(Extracted material Opens)

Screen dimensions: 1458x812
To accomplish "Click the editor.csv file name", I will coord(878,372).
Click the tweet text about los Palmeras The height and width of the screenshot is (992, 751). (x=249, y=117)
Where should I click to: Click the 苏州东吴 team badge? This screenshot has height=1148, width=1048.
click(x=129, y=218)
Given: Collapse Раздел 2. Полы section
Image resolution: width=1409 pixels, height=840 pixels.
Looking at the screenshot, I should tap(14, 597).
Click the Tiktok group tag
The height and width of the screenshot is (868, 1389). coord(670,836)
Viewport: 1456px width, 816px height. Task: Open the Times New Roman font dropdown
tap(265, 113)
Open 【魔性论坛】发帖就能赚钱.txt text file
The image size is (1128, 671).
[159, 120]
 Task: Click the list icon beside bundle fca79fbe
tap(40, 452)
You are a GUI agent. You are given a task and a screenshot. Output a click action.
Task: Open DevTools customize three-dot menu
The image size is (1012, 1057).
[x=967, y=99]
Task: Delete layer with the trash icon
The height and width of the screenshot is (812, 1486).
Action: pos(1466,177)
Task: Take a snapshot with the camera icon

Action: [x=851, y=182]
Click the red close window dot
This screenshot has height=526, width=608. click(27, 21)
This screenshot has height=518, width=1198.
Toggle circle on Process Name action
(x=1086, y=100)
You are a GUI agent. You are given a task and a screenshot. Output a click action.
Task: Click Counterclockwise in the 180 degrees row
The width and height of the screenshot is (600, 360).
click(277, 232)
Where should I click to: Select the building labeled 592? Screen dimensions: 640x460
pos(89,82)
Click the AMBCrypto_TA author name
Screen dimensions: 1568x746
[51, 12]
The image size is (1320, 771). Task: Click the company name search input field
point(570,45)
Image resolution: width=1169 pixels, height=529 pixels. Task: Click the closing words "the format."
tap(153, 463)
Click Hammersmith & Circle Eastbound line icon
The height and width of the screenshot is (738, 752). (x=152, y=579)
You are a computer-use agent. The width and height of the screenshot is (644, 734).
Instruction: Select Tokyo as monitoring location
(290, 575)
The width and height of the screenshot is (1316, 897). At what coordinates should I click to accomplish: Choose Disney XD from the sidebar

(Extracted material Closes)

Task instructions: Wherever the word "file" appears in a line of the records, count that line. Say how many there are, with no other words.

Output for this task: 2